Rapid Color Quality Evaluation of Needle-Shaped Green Tea Using Computer Vision System and Machine Learning Models
Jinsong Li1,2,3, Qijun Li4, Wei Luo1,2,3
1Integrative Science Center of Germplasm Creation in Western China (CHONGQING) Science City, College of Food Science, Southwest University, Chongqing 400715, China.
Foods (Basel, Switzerland)
|August 29, 2024
Summary
Objective color analysis of needle-shaped green tea quality is now possible using computer vision and machine learning. The Decision Tree-based AdaBoost model achieved 98.50% accuracy, offering a precise alternative to sensory evaluation.
Area of Science:
- Agricultural Science
- Computer Vision
- Machine Learning
Background:
- Green tea quality, especially for needle-shaped varieties, relies heavily on color characteristics.
- Current quality assessment methods are subjective and rely on sensory analysis.

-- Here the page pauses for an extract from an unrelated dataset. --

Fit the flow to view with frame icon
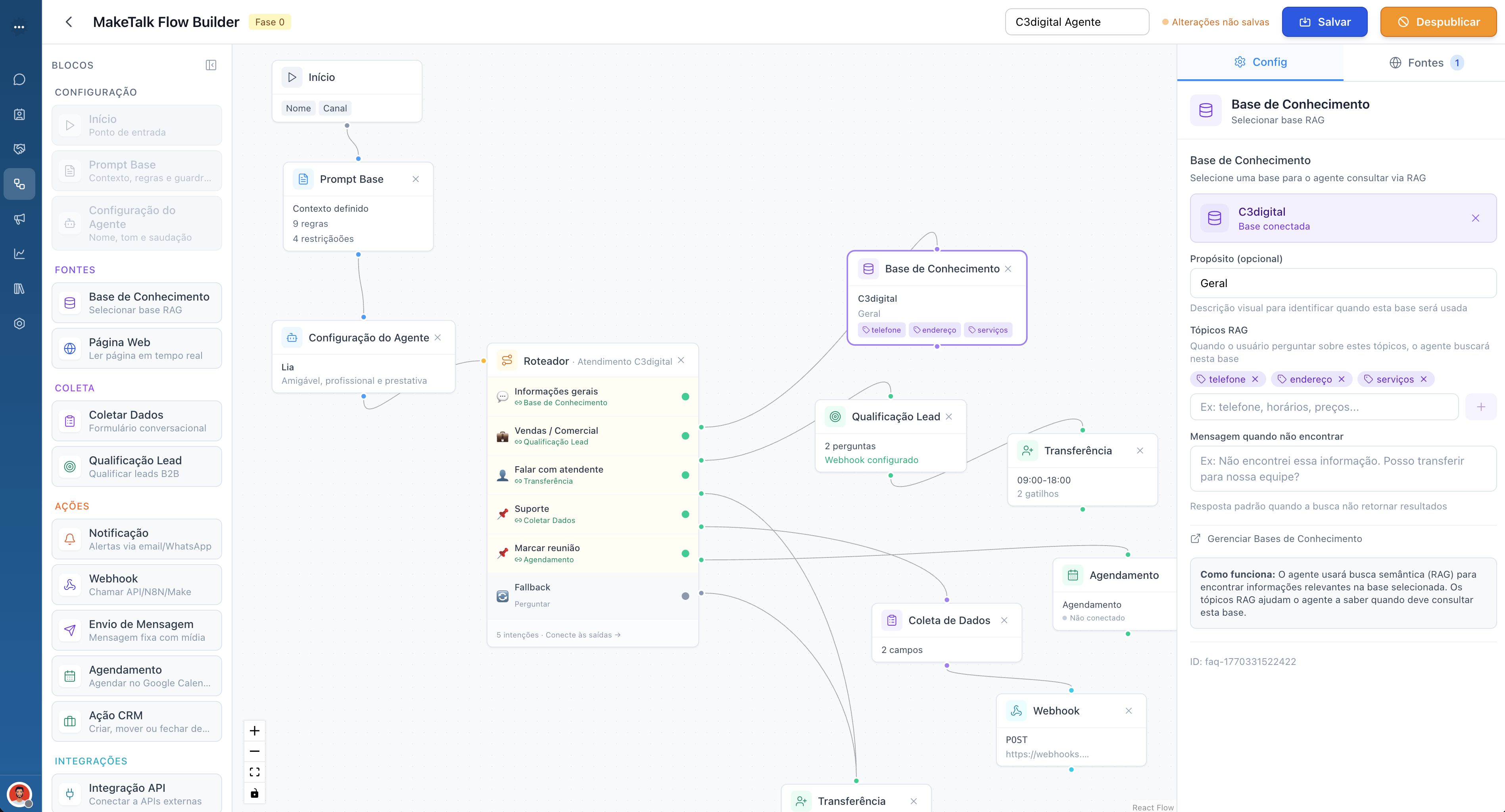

- There is a need for objective, precise, and efficient methods for evaluating tea color quality.
Purpose of the Study:
- To develop an objective methodology for assessing the color quality of needle-shaped green tea.
- To predict sensory evaluation results using computer vision and machine learning models based on color features.
Main Methods:
- Utilized computer vision technology to capture 885 images from 157 needle-shaped green tea samples.
- Employed three machine learning algorithms: Random Forest (RF), Support Vector Machine (SVM), and Decision Tree-based AdaBoost (DT-AdaBoost).
- Constructed color quality evaluation models using the extracted color features from the images.
Main Results:
- The Decision Tree-based AdaBoost (DT-AdaBoost) model demonstrated significant potential for tea quality evaluation.
- The DT-AdaBoost model achieved a correct discrimination rate (CDR) of 98.50% on 266 verification samples.
- The model also showed a relative percent deviation (RPD) of 14.827, indicating high accuracy and reliability.
Conclusions:
- The integration of computer vision and machine learning offers an effective approach for objective green tea color quality assessment.
- The DT-AdaBoost model provides a precise and efficient alternative to traditional subjective sensory analysis for needle-shaped green tea.
- This technology has the potential to revolutionize quality control in the green tea industry.